Cipayung Plus Palopo Kecam Aksi Terorisme Dan Radikalisme Di Indonesia

Gabungan Organisasi ke mahasiswaan di Kota Palopo Sulawesi Selatan (Sulsel) yang tergabung dalam kelompok Cipayung Plus (PMII, HMI, GMKI, KMHDI, GMNI, PMKRI, IMM dan LMND) akhirnya angkat bicara terkait dengan teror bom yang terjadi di Indonesia bebarapa hari belakangan.

Teror bom, dimaksud oleh sejumlah organisasi ke mahasiswaan itu, seperti yang terjadi di Mako Brimob Kelapa Dua Depok Jawa Barat, menewaskan 5 orang personil Bhayangkara.

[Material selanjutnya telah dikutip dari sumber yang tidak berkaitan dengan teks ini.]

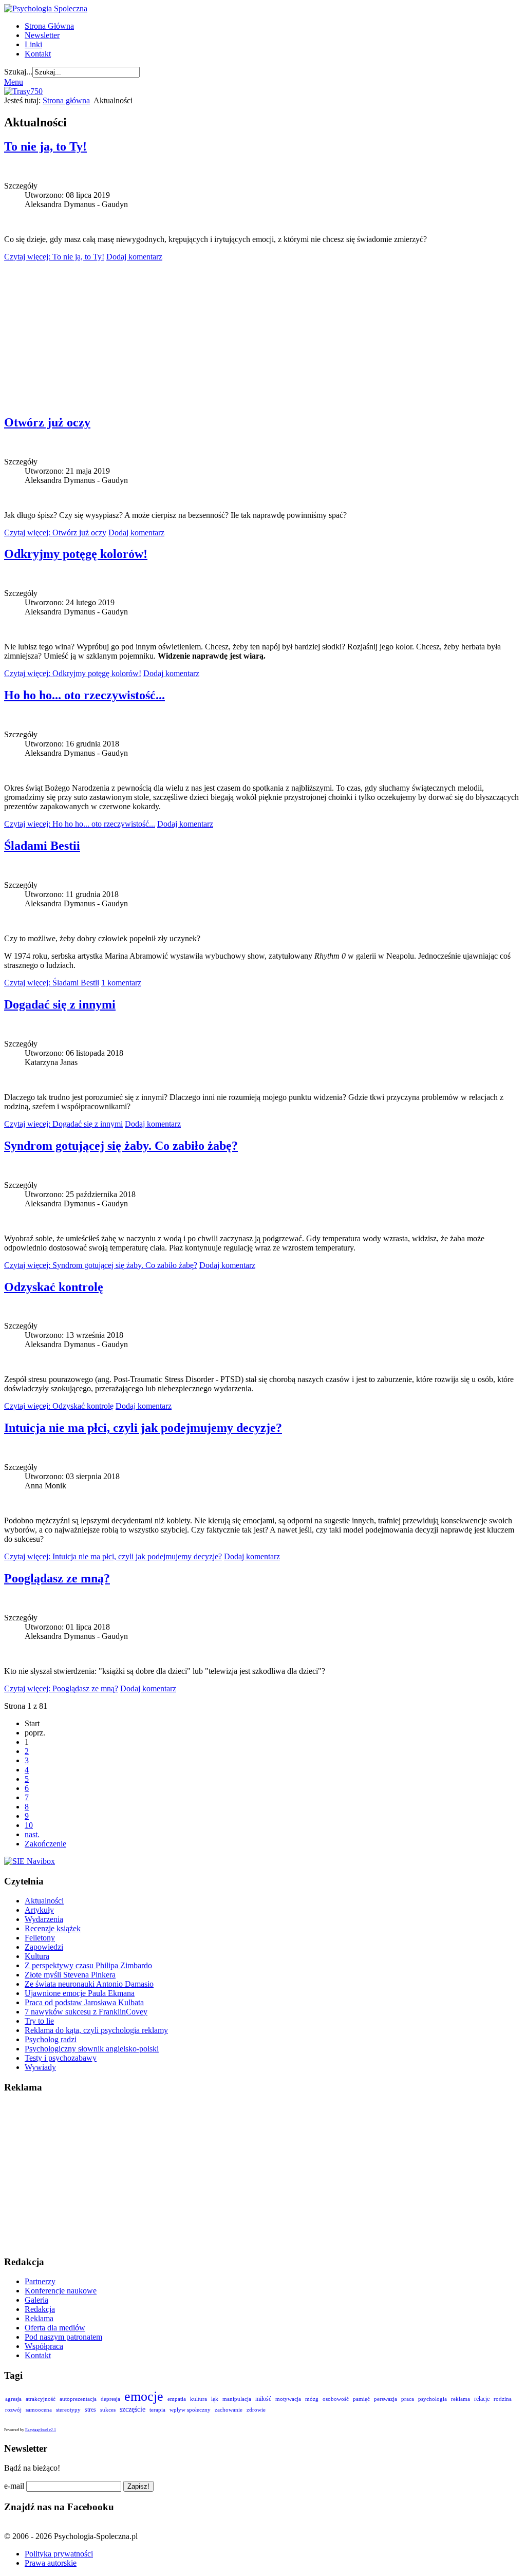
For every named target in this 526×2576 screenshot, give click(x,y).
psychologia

Akibat kejadian itu, sejumlah elemen masyarakat, turut mengecam akan aksi tak berprikemanusiaan itu, dimana sejumlah perwakilan organisasi kemahasiswaan yang ada di Kota Palopo melahirkan pernyataan sikap, sebagai berikut.

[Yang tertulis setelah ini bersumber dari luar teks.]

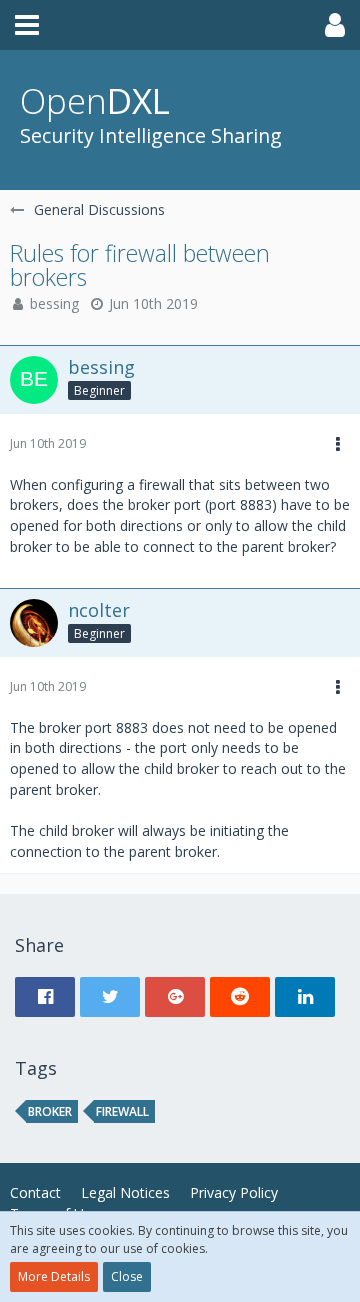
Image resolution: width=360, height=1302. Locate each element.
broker (50, 1111)
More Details (54, 1276)
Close (127, 1276)
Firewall (122, 1111)
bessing (54, 303)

  1. Mengecam dan mengutuk keras segala bentuk tindakan radikalisme dan aksi terorisme dalam bentuk apapun.
  2. Mengajak seluruh elemen untuk tetap bersama-sama dalam melawan setiap tindakan radikalisme dan anti terorisme.
  3. Mendesak kepada seluruh pihak yang berwenang (Pemerintah Pusat, TNI, POLRI, BNPT, BIN, kementerian Pertahanan) untuk mengusut tuntas dalam menyeleseikan setiap tindakan radikalisme dan aksi terorisme.
  4. Menyerukan kepada seluruh pihak agar tetap melakukan upaya upaya pencegahan daripada tindakan tindakan radikalisme dan terorisme.
  5. Mengajak seluruh elemen lapisan masyarakat untuk tidak memprovokasi dan terprovokasi dalam menyebar fotofoto dan video aksi pemboman yang justru dapat memperkeruh suasana serta tetap menjaga kerukunan antar elemen masyarakat sebagai bentuk pengejewantahan daripada nilai-nilai Bhineka tinggal Ika.
  6. Cipayung Plus kota palopo turut berduka cita dan prihatin kepada korban atas tindakan terorisme oleh pihak yang tidak bertanggung jawab.